Fissando questo meraviglioso tramonto dal belvedere di Pizzo (VV) ho riflettuto su quanto coraggio devono aver avuto i primi navigatori a superare il limite visivo imposto dall’orizzonte e decidere di salpare alla scoperta di cosa ci fosse oltre il confine del mare.
Ormai diamo per scontato che oltre quella linea illuminata dal sole ci sia una costa, una spiaggia, un punto di arrivo, ma quando c’era solo l’occhio a fare da discriminante tra il vero e l’oscuro bisognava avere davvero tanto coraggio per rompere gli schemi percettivi e salpare alla scoperta dell’ignoto.

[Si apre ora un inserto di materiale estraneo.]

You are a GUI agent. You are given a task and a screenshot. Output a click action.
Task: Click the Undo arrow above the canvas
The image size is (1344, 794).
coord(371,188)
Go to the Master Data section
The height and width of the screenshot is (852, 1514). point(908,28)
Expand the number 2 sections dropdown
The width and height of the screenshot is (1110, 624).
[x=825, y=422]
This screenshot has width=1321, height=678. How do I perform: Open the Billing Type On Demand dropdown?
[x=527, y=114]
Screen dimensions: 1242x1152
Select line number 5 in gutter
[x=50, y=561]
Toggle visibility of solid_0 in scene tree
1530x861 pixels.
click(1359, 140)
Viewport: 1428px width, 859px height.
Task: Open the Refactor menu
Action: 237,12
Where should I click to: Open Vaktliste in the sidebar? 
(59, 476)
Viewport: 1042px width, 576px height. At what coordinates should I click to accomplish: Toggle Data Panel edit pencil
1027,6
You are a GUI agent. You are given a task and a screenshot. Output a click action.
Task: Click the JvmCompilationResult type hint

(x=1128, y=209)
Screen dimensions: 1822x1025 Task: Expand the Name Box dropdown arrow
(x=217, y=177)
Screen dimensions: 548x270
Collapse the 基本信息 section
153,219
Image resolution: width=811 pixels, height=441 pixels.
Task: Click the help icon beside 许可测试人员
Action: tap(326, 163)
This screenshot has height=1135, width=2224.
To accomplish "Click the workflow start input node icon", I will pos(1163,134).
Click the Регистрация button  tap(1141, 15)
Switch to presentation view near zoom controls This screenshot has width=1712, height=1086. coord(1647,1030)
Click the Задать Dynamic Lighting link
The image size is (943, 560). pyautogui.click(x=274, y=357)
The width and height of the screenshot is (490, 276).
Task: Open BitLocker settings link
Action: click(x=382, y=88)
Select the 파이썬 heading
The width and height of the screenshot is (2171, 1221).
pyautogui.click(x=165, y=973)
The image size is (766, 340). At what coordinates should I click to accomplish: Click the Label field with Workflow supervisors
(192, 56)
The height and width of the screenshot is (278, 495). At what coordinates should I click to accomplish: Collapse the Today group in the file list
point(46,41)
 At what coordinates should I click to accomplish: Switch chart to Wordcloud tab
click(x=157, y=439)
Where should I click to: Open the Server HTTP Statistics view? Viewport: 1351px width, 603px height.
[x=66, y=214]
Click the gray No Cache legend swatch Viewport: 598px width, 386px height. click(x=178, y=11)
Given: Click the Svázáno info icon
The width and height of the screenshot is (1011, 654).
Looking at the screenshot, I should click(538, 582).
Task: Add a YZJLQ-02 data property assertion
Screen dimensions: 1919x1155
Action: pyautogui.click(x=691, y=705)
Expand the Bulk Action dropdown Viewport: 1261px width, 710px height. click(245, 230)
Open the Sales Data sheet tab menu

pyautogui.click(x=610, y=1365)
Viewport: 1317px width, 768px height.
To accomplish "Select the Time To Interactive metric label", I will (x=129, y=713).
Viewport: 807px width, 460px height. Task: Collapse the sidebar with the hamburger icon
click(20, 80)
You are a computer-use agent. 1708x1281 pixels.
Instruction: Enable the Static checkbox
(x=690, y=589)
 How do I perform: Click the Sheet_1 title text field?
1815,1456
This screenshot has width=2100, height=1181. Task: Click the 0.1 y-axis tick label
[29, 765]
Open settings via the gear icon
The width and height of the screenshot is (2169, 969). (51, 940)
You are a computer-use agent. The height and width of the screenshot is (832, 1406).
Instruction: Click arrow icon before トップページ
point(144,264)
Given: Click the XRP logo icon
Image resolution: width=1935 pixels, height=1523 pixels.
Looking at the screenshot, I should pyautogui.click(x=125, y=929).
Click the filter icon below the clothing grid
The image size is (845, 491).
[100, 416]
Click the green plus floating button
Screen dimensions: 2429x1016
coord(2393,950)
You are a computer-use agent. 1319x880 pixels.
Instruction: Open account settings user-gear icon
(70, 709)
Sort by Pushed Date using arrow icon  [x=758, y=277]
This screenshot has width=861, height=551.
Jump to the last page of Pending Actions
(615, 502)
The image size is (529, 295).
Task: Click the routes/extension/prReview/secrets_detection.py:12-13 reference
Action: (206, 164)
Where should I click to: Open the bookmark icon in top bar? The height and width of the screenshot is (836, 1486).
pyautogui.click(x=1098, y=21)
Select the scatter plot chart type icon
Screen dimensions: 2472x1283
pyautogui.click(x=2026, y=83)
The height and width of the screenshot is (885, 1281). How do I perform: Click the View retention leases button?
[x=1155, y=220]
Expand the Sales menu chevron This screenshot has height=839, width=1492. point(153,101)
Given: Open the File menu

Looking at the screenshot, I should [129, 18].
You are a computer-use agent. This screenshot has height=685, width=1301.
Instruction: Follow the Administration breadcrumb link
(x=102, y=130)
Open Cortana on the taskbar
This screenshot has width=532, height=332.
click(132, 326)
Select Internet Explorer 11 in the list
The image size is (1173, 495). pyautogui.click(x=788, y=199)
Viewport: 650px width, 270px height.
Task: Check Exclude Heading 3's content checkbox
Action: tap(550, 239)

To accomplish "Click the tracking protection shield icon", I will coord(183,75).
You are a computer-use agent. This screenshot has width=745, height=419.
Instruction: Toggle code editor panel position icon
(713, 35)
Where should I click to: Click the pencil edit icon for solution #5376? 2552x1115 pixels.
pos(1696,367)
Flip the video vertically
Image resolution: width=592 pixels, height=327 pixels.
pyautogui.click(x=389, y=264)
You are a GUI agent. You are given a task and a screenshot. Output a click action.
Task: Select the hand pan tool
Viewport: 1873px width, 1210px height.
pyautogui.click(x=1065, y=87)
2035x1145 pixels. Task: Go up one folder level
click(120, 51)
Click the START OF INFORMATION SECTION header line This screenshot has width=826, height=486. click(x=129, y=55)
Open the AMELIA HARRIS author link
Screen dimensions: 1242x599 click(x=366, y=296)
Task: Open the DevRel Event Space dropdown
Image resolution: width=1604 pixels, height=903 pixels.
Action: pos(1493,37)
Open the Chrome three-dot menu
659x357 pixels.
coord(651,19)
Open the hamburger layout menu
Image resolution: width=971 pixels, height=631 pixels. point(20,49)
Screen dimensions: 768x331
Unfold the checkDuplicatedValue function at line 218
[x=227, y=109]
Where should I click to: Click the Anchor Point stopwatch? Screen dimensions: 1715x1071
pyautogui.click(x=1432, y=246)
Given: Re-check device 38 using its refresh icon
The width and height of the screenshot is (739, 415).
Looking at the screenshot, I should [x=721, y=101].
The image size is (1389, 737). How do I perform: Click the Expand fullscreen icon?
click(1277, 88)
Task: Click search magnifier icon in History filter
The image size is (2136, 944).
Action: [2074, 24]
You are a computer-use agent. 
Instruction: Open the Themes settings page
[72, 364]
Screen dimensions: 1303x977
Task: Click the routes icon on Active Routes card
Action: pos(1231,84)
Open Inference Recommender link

Grazie a quel coraggio siamo riusciti a dare forma all’ignoto e, a volte, persino ad integrare parti di esso con le nostre abitudini e convenzioni sociali e personali. Pensiamo, ad esempio, a quanto la cultura d’oltre oceano ci abbia influenzati nei modi di agire e di relazionarci agli altri!
Oggi il coraggio (o la follia?) di quei navigatori lo rivedo nella spinta alla scoperta dell’universo, un oggetto oscuro e infinitamente sconfinato che non può non richiamare a quel mare che avevano davanti persone come Cristoforo Colombo o Ferdinando Magellano.
Che sia una prova del fatto che siamo esseri curiosi e naturalmente spinti a cercare il nuovo andando oltre i limiti che ci vengono imposti dagli altri o da noi stessi?
Beh, a pensarci sarebbe una buona base per descrivere la voglia di cambiamento che i pazienti portano nella stanza di analisi!